**INSTRUCTIONS FOR THE TASK**. In the data below, the copy begins at the line containing "Where should I" and runs through the last line; repeat those lines exactly, minus the pictures.

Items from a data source

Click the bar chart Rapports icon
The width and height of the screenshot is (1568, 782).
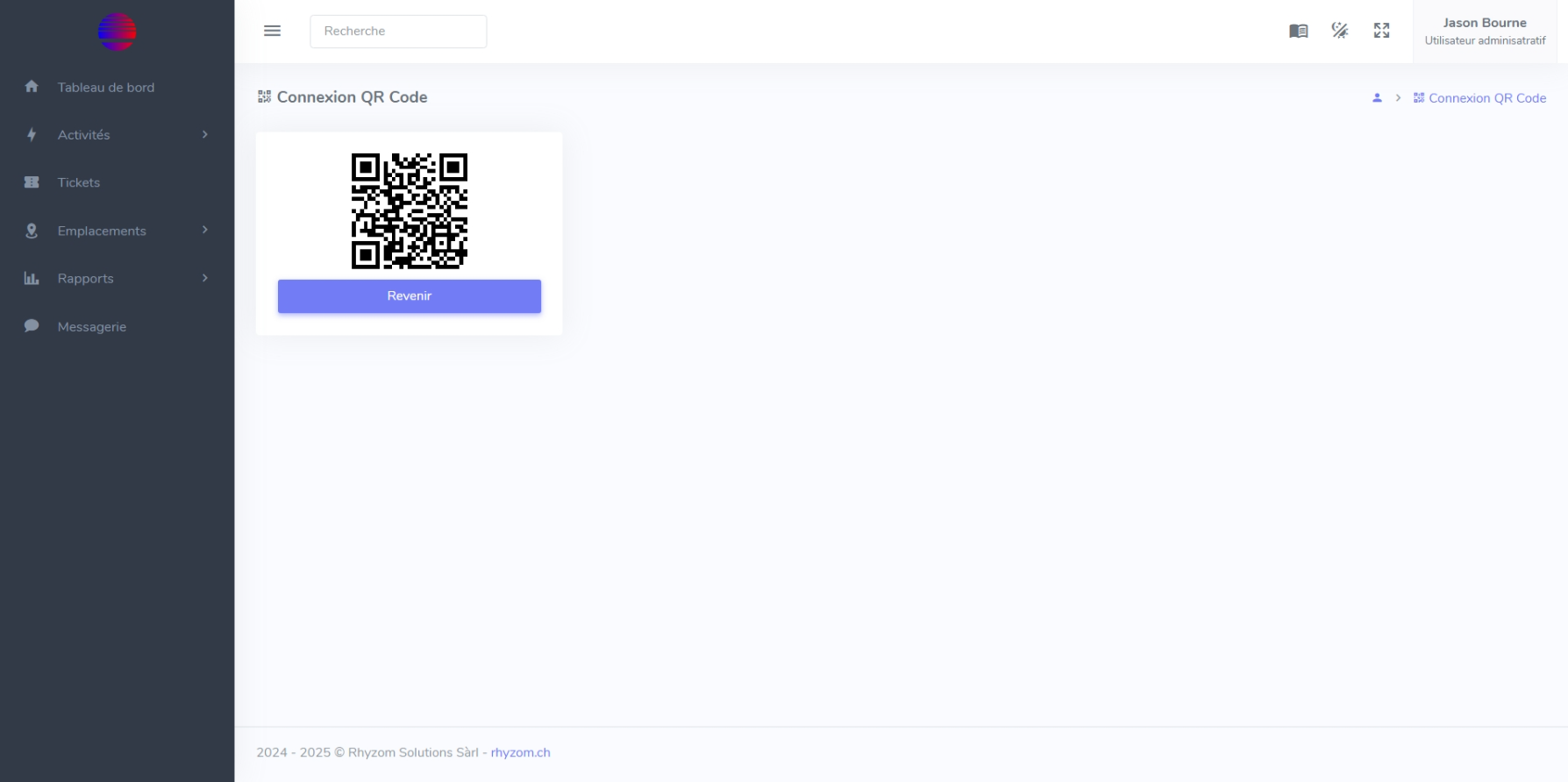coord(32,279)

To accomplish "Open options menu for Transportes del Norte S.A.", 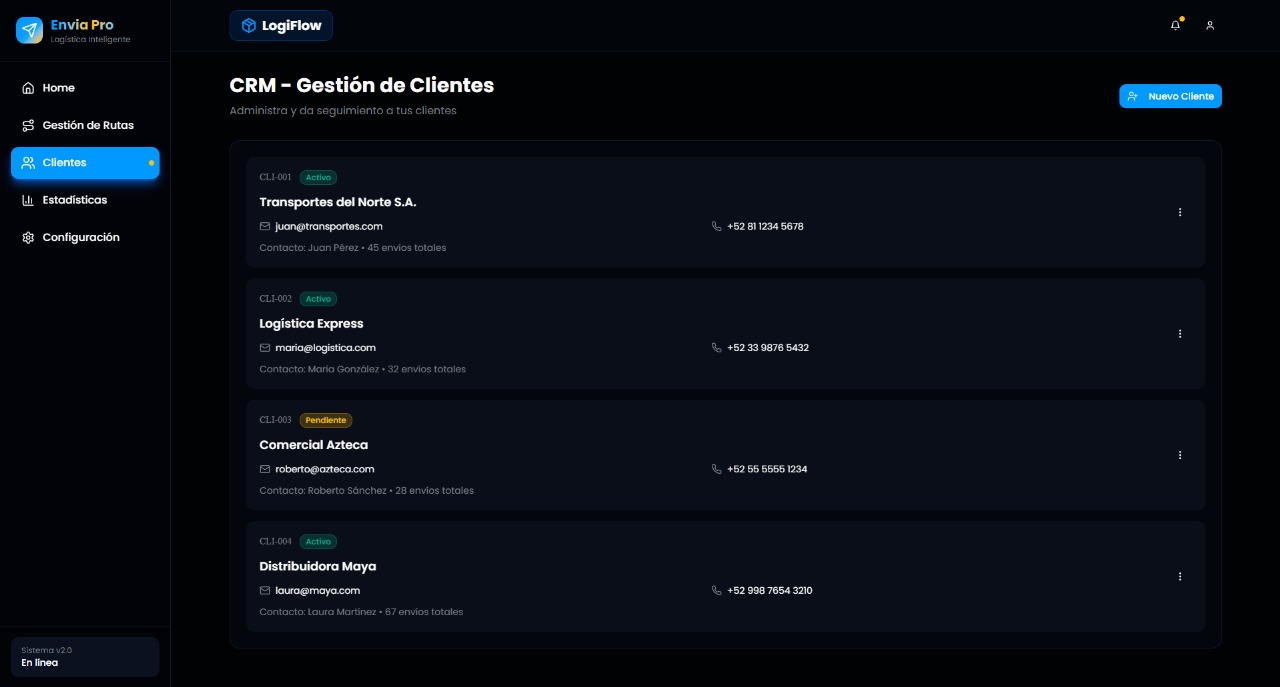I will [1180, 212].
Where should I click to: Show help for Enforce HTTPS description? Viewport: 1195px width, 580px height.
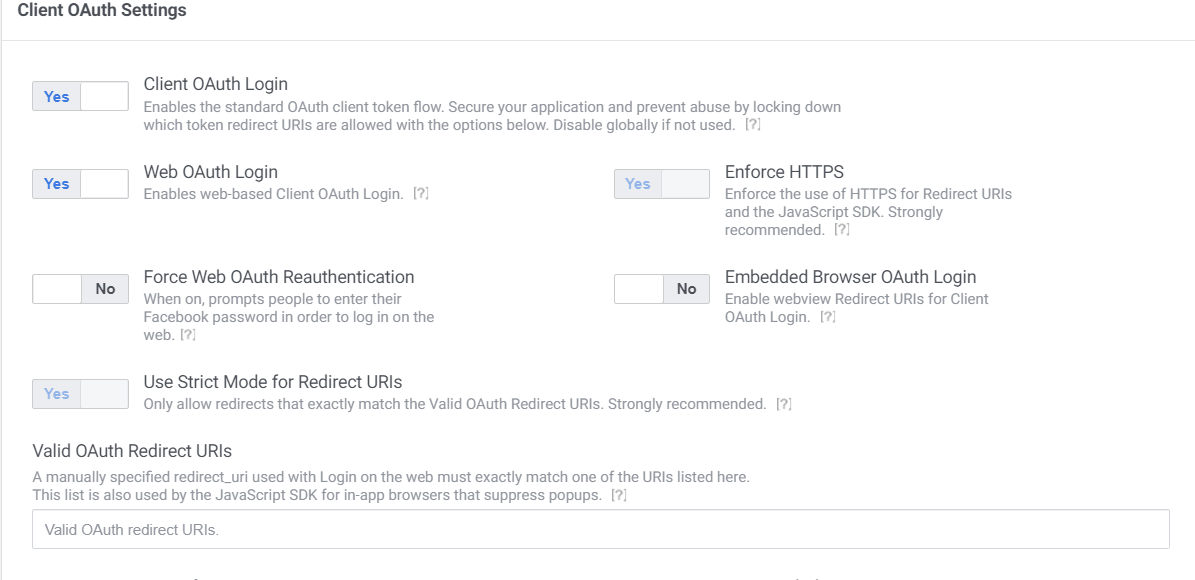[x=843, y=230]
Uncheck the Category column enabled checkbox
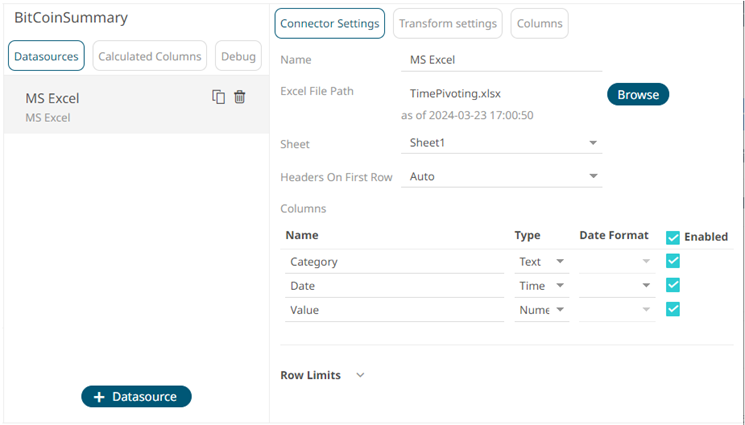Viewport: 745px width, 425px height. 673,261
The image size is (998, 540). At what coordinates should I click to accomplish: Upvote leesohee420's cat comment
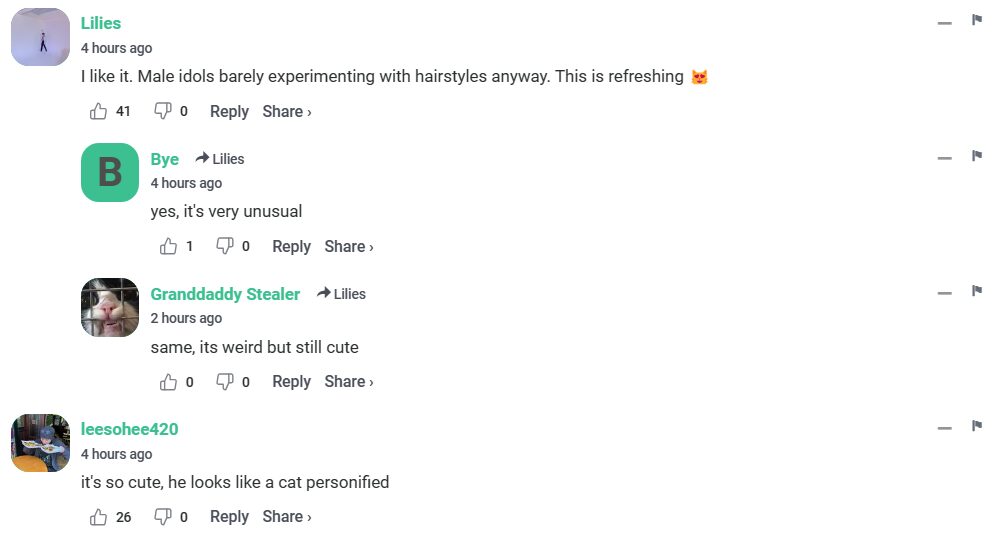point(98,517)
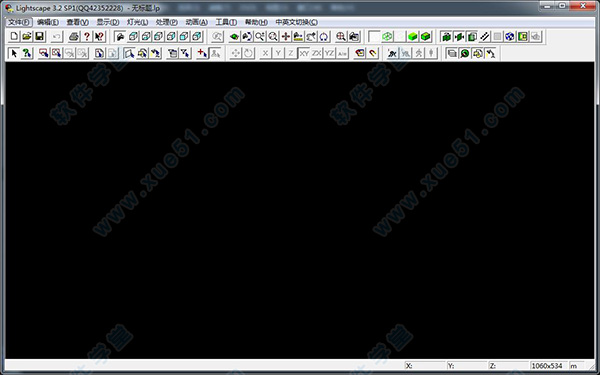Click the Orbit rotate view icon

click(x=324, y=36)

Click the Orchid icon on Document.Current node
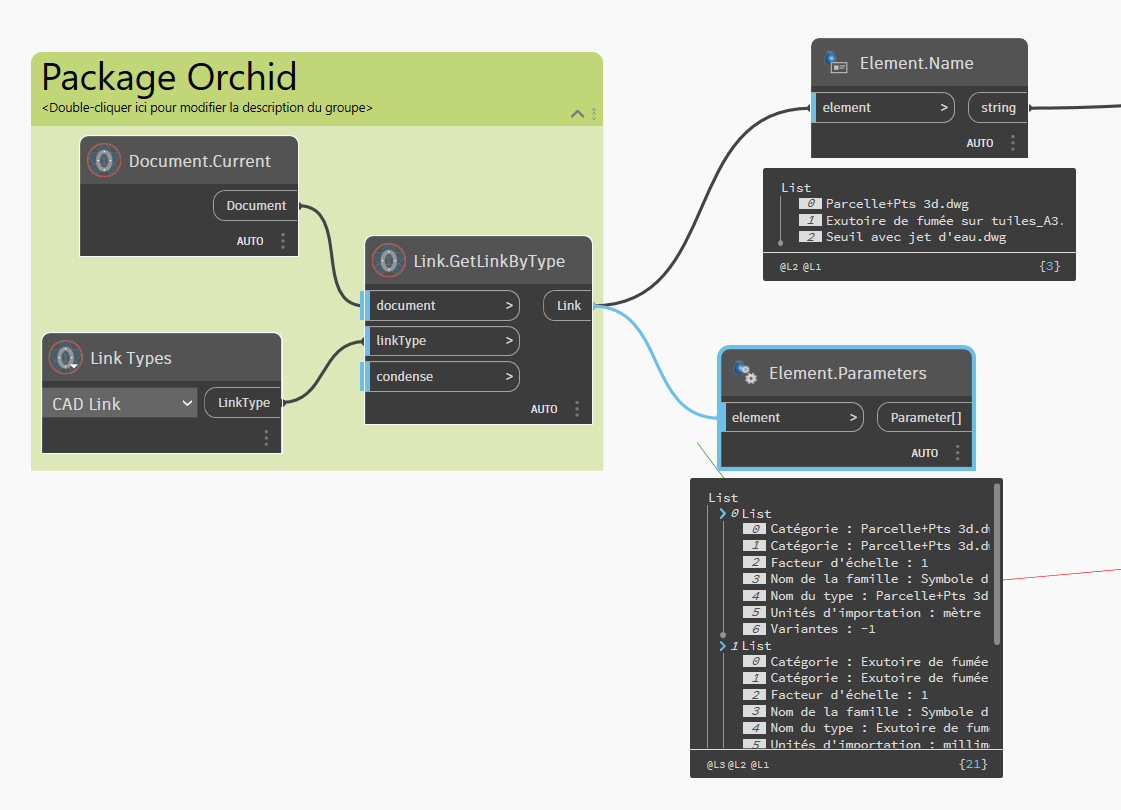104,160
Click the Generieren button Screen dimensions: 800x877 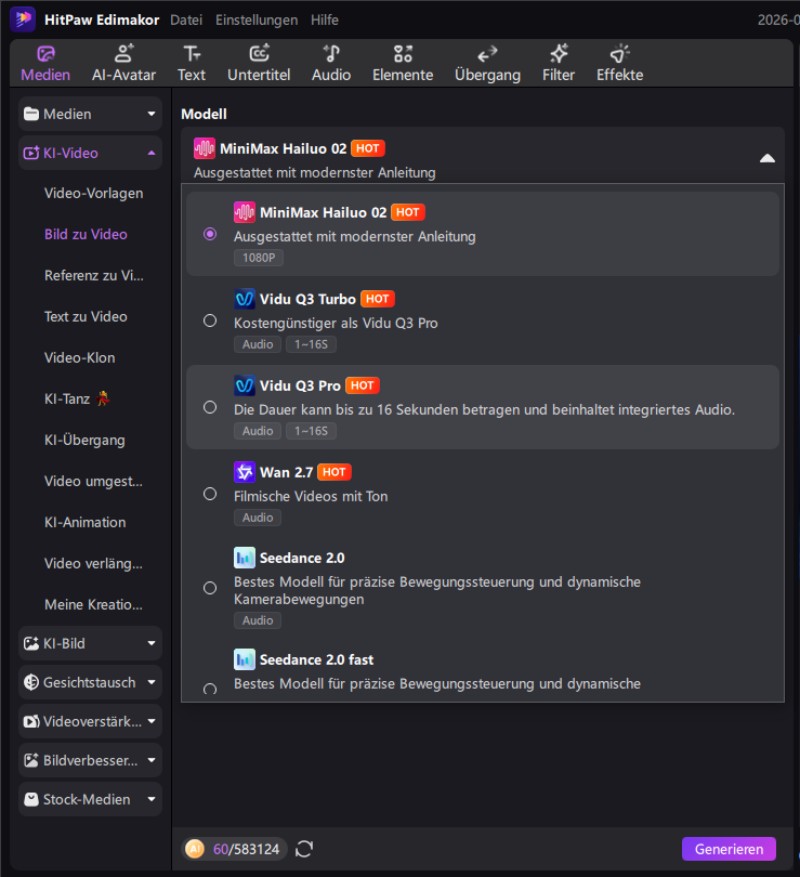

**FINISHED TASK**.
Where should I click to: Show help for Enforce HTTPS description? Viewport: 1195px width, 580px height.
[x=843, y=230]
Uncheck the Category column enabled checkbox
Viewport: 745px width, 425px height. 673,261
The image size is (998, 540). At what coordinates should I click to accomplish: Upvote leesohee420's cat comment
point(98,517)
Click the Orbit rotate view icon

click(x=324, y=36)

Click the Orchid icon on Document.Current node
104,160
Click the Generieren button Screen dimensions: 800x877 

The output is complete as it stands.